On approximately 1/2/2004 9:38 AM, came the following characters from
the keyboard of Johan Lindstrom:
At 18:06 2004-01-02, Glenn Linderman wrote:
In the above description you mention "right click-menu" But none of
your example code attempts to capture the "_RightClick" event. So I'm
not quite sure what you are asking.
The button was just the easiest way to get a minimal test case, since
the menu itself came out fine I didn't figure that would make any
difference. Modulo the confusion :)
With your fix it works fine. Thanks!
Any reports of other applications that broke popup-menus? Any ideas
from the developers?
There are two problems with defining locally scoped menus: one, is
that they are gone before they can be used (not sure what 558 did
differently to make that work),
This is kind of weird. I didn't go for the global var, in my test case I
stuck it in a hash to keep it in scope. But IIRC, that's exactly what
the %Win32::GUI::Menus hash is for. Huh?
I think %Menus is used for lookup of commands when they arrive, and are
not part of the menu of the current window. Whether it has other
purposes or effects, I haven't yet figured out.

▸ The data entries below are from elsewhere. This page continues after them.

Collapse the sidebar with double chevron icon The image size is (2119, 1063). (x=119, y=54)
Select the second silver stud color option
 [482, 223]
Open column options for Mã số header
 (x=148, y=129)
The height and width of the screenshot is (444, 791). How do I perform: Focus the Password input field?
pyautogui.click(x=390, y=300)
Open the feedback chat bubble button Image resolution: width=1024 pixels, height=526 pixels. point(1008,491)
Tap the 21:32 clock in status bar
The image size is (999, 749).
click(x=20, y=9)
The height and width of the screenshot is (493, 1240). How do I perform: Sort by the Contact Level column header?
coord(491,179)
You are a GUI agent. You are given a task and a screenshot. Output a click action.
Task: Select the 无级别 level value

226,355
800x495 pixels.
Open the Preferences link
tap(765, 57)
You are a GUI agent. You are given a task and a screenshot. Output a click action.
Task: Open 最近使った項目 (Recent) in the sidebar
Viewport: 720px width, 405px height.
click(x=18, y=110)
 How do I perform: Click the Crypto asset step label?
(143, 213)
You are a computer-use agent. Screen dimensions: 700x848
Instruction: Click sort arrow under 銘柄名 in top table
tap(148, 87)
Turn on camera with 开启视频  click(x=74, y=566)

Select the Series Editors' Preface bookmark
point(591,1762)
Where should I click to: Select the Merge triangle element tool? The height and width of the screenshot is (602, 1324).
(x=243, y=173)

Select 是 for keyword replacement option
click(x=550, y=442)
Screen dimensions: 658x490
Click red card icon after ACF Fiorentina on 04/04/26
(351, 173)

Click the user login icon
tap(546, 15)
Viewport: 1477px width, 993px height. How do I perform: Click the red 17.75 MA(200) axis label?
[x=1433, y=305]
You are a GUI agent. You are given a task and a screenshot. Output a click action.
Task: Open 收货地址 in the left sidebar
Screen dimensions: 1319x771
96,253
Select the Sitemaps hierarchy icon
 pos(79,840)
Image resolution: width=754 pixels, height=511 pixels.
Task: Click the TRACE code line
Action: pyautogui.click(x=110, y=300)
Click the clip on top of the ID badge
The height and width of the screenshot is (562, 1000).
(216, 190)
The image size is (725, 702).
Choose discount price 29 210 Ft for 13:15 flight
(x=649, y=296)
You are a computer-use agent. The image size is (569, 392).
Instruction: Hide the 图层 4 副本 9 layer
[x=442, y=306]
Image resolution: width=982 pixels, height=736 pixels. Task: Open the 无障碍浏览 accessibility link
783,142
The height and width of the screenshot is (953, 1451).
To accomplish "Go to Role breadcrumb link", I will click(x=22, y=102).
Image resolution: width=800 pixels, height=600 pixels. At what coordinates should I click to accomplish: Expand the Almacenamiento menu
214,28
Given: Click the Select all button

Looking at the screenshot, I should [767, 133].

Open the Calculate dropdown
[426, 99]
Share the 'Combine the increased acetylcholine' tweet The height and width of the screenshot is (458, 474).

Another thing I just tried was this:
$winMain->TrackPopupMenu($mnuPopup->{popup},
$winMain->Left + $btnMenu->Left + 20,
$winMain->Top + $btnMenu->Top + 20,
);
print "TRACKED\n";
Win32::GUI::DoEvents();
print "Done events\n";
This prints:
TRACKED
align left selected
Done events
which means the WM_COMMAND is put in the message queue and then I force
it to be handled before the menu goes out of scope. Without the
DoEvents(), the menu goes out of scope, and the WM_COMMAND is processed
in the next message loop with no menu to be found.
Well, at least it's interesting :)
Yep. That is interesting.
and the second is that it consumes $MenuIdCounter values which never
get returned. Now that is a "big" number (for some definitions of
"big"), but even so, if a program repeatedly defines and destroys
menus, and loops on that long enough, it will "run out" and the
counter will "overflow" and "wrap around", and get back to reusing
numbers that may be in use for less dynamic menus, and things could
get confused. I think the effect would be that the less dynamic menus
would get
I think, with the code not-so-fresh in my mind, that if it really wraps,
the Win32::GUI::Menus hash will be overwritten with the new menu
handles, so that will work out fine. Not that it will wrap (isn't it a
long?)
Yes it is really big, so it shouldn't wrap soon. Yes the Menus hash
would be overwritten, but any static hashes created early in the
program, and expected to still function at the end, would be wiped out
along the way.
By putting your menu definition inside another _Click routine (and I
didn't fix that, above, but moving it all up where the $mnuPopup
variable is now declared would do so) you are effectively dynamically
defining the menu just before popping it up. Now that the variable is
more global, the
Which I have to do, since they are truly context sensitive. And I'm
willing to live with the minor resource waste.
I haven't figured out how much resource is wasted, hopefully it is
minor. But because it is presently unkonwn to me, I'd really rather not
take the chance that it causes problems for someone on a memory
constrained machine... or someone that leaves the program running for
days or weeks... those sorts of problems are extremely hard to figure
out when and if they happen.
Dynamic menus can be handled via Change. One can keep a cache of menus
of various ordinal size, and choose the one of the appropriate size, and
change the content dynamically. One could even dynamically eval the
_Click methods to do the right thing, dynamically. This would keep the
counter from wrapping, and any other resource leakage would be
minimized. It would require replacing Win32::GUI::Menu->new calls with
something that does the above, of course, which would be a little
complex to write at first, but probably as easy to use in the code as
Win32::GUI::Menu->new.
For your application, that may be overkill. For my applications, the
menus aren't all that dynamic, but for one of them I had the choice of
either dynamically recreating the same static menu over and over again
(which would have made some other things easier, perhaps), or working a
little harder to make them static and reuse them. Because of the
leakage issue, and because my program would be making heavy use of the
menus, and because the menus have many entries, it seemed possible that
the leakage could be a problem, so I worked a little harder to reuse them.
--
Glenn -- http://nevcal.com/
===========================
The best part about procrastination is that you are never bored,
because you have all kinds of things that you should be doing.